Although the San Francisco, CA-based quartet of City Tribe formed in 2010, they can actually trace their origins back to 2007 when founding members and co-lead vocalists Duncan Nielsen and Jacob Jones were young musicians playing in bands around Santa Barbara, CA. Nielsen and Jones were in a post-hardcore band, with Jones, who hadn’t quite learned to play guitar on vocals, and Nielsen, who hadn’t quite learned how to sing on guitar. However, the band was short-lived. Within about a year of that band’s formation, the members of the band went their separate ways with Jones winding up in San Francisco and Nielsen winding up in Berkley. And as a result, Jones and Nielsen lost tough – that is until a few years later when Nielsen, who wanted to be in San Francisco, wound up living down the street from his old bandmate. 

The duo started writing again but with a stripped down sound and presentation as they employed acoustic guitar and harmonized vocals. Some of their first shows – as a duo – were as part of the Dig Music series, a showcase for local talent that the duo curated. Sometime later, they recruited a Santa Barbara friend Eric Wallace to play bass and Scott Taragon to play bass before recording a self-titled EP. However, there was a lineup change in late 2012, with Cody Rhodes taking over on drums. 

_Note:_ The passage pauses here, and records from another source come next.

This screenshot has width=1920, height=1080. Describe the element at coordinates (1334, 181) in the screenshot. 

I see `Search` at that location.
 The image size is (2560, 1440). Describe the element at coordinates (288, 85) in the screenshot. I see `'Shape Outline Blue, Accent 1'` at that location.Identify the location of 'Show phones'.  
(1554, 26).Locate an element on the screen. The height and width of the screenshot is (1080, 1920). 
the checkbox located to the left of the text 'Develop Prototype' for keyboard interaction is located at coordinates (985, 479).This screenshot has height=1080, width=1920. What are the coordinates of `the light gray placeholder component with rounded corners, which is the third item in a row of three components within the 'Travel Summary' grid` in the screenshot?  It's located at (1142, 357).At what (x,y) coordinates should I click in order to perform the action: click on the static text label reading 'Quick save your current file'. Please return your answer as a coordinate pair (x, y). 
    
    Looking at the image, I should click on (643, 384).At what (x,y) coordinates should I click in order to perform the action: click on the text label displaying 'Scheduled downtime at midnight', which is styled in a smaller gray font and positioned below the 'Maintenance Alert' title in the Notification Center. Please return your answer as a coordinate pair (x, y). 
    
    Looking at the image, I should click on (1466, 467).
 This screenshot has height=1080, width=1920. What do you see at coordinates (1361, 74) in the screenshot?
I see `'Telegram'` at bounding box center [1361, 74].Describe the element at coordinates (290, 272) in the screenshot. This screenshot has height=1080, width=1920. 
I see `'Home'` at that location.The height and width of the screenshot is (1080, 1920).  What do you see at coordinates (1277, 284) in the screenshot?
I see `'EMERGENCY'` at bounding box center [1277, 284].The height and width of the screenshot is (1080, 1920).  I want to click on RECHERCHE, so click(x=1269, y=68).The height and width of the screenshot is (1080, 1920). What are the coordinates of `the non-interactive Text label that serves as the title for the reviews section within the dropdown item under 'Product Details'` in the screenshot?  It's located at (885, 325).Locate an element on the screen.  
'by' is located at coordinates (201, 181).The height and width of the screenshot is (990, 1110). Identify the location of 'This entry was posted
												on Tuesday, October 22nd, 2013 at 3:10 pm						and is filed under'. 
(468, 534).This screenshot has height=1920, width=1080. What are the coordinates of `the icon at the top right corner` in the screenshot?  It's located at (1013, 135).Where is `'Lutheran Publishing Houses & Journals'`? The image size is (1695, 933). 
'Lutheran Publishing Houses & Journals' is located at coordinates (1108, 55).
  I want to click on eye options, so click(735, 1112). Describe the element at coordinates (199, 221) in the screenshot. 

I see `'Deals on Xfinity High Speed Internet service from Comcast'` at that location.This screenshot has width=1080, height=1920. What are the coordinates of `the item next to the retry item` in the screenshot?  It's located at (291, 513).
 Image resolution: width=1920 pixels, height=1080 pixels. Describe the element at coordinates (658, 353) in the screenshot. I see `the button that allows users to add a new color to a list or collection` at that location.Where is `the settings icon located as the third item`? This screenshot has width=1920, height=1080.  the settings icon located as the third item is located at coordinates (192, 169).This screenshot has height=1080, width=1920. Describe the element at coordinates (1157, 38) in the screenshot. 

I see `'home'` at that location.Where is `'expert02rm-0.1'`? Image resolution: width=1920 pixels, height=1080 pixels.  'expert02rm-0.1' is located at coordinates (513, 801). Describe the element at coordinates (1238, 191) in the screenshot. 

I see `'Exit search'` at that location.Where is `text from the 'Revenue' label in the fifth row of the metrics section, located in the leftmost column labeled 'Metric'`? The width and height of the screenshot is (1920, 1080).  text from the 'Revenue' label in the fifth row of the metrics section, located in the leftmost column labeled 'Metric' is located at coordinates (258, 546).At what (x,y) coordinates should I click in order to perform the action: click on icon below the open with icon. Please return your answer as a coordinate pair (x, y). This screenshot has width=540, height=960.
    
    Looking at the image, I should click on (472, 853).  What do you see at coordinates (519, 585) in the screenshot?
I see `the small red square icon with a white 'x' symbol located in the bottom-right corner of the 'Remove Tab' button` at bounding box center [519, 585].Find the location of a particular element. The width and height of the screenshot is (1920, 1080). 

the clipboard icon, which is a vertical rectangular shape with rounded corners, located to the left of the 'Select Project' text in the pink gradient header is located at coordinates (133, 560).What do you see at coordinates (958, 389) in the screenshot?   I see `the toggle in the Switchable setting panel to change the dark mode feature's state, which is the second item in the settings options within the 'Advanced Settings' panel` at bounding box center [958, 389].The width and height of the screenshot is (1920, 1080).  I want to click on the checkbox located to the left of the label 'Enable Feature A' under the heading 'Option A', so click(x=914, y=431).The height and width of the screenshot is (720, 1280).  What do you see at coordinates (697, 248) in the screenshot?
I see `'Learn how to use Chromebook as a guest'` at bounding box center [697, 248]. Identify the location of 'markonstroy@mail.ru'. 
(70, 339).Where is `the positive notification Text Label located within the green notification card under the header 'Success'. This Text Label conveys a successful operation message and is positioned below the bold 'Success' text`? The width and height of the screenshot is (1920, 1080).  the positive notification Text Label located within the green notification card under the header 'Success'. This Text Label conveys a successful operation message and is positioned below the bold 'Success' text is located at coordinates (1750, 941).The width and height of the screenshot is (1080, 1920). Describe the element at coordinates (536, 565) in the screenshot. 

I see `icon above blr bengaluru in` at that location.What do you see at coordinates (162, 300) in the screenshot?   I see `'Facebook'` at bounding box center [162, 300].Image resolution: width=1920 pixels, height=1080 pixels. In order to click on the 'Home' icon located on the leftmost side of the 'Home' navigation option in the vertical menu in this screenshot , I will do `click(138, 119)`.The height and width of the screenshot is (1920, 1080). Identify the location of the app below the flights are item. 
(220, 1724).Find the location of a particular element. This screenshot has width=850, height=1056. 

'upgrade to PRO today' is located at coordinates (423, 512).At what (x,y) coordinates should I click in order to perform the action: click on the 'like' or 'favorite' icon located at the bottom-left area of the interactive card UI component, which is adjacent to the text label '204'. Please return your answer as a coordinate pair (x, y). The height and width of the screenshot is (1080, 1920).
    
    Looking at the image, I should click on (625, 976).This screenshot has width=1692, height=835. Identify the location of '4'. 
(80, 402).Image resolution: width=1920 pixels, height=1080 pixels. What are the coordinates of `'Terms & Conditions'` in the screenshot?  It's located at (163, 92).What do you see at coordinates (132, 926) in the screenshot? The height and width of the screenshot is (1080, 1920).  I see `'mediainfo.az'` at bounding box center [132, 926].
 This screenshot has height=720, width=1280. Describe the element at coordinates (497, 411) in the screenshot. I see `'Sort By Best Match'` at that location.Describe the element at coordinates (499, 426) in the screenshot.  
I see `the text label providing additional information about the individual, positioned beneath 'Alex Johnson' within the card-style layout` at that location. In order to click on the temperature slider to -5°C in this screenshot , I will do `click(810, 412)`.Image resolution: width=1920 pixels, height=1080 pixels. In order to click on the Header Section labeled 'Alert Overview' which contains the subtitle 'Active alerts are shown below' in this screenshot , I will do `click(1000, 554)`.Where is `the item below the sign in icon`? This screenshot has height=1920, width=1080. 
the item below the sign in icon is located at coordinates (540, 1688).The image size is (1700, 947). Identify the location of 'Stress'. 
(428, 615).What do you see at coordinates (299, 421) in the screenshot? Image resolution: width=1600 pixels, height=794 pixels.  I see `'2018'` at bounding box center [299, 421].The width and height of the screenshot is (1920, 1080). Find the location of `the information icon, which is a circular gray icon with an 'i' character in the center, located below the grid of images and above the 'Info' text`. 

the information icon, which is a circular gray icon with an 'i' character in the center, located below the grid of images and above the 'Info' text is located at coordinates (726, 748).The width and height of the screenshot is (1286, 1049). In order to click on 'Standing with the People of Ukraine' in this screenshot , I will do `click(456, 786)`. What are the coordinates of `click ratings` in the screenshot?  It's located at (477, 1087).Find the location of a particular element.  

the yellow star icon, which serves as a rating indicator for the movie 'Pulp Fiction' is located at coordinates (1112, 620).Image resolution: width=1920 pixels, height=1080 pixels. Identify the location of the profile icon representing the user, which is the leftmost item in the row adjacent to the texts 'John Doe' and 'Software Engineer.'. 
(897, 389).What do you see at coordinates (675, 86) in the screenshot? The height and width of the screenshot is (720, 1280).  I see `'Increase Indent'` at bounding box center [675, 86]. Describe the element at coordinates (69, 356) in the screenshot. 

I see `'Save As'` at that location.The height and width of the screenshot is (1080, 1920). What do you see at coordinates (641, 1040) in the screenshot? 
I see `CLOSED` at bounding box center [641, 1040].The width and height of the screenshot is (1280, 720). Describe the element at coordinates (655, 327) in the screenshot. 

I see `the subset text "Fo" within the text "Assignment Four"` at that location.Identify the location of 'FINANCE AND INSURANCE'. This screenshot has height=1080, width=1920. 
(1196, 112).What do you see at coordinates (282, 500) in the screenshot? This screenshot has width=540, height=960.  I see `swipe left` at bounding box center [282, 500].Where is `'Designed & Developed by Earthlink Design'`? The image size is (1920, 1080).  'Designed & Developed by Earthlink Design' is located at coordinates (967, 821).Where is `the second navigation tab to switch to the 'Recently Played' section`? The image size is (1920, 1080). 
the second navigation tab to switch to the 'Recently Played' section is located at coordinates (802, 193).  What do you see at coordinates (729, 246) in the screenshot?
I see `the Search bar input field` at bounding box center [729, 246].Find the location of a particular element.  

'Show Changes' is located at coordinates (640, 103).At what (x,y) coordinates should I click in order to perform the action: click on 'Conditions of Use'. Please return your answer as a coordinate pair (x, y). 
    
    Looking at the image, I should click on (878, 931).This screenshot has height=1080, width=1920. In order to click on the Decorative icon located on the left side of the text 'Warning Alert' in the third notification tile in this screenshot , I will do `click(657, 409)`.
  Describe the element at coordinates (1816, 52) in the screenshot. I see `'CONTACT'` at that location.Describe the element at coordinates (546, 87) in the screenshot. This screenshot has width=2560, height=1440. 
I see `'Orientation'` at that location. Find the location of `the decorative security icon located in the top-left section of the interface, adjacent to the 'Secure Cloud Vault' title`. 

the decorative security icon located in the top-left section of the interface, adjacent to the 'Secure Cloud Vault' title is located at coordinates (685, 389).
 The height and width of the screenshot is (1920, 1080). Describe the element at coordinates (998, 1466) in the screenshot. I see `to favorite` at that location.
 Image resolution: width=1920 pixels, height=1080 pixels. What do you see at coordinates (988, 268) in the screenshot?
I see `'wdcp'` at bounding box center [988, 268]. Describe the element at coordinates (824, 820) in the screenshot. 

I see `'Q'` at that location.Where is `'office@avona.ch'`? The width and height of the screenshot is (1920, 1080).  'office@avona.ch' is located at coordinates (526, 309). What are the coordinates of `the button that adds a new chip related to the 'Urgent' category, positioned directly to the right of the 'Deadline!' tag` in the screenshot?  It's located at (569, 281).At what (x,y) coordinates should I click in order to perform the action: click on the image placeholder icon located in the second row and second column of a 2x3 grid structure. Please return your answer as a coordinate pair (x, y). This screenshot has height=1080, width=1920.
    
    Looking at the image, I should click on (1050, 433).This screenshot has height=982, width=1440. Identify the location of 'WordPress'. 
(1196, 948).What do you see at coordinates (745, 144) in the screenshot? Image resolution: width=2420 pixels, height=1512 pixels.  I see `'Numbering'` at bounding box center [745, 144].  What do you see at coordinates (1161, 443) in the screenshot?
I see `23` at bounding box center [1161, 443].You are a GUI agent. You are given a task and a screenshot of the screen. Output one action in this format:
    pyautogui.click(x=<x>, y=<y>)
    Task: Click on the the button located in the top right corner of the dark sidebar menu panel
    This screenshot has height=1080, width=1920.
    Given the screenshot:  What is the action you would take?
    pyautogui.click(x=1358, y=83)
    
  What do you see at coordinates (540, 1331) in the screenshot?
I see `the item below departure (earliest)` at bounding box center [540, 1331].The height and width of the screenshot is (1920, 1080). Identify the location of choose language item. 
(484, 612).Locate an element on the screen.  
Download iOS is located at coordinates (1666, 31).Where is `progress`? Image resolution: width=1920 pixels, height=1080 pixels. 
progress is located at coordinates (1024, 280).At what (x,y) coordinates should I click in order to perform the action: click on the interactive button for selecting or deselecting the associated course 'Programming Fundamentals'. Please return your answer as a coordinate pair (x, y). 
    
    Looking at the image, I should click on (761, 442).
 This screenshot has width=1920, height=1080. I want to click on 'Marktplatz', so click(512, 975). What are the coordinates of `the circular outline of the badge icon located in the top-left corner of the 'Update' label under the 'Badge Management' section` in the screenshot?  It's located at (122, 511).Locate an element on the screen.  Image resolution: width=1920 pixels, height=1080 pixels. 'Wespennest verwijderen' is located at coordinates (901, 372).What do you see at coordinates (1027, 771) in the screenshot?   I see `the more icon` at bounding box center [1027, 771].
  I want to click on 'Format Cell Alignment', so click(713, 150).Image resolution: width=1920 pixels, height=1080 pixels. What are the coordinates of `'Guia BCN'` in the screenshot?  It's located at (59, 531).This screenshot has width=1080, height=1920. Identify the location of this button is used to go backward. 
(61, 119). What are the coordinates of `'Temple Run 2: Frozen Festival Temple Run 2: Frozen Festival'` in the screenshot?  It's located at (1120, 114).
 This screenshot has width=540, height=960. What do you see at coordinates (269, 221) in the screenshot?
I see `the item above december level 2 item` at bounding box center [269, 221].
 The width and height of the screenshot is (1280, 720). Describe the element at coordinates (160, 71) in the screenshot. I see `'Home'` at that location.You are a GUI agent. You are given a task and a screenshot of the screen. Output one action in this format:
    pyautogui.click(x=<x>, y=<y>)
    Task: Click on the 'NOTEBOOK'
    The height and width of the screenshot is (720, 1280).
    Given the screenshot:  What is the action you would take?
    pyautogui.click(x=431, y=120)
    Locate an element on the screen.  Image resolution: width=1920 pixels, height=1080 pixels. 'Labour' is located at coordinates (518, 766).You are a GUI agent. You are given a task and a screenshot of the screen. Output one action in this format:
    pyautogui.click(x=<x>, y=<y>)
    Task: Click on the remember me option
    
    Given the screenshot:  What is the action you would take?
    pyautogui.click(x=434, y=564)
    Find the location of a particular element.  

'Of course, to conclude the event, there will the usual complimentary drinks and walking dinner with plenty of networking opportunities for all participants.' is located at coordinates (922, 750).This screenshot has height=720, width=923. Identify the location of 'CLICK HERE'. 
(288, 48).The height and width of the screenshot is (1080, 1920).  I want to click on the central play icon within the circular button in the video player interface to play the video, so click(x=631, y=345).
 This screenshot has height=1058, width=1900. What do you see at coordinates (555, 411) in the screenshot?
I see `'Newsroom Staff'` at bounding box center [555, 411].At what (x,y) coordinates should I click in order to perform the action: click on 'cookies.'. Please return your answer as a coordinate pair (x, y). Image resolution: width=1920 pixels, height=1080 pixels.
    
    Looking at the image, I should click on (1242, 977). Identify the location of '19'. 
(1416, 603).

“Wildflower,” is the first single off the San Francisco, CA-basd quartet’s forthcoming debut album Undertow, and it’s a breezy but earnest track comprised of Nielsen and Jones’ effortless harmonizing, a subtle and yet forceful guitar solo and some really inventive percussion that not only seems to owe a debt to Paul Simon, it manages to evoke the endless possibility of the open road, and of California – somehow, I can envision being on the he Pacific Coast Highway with some dear friends and playing this particular song as our theme song.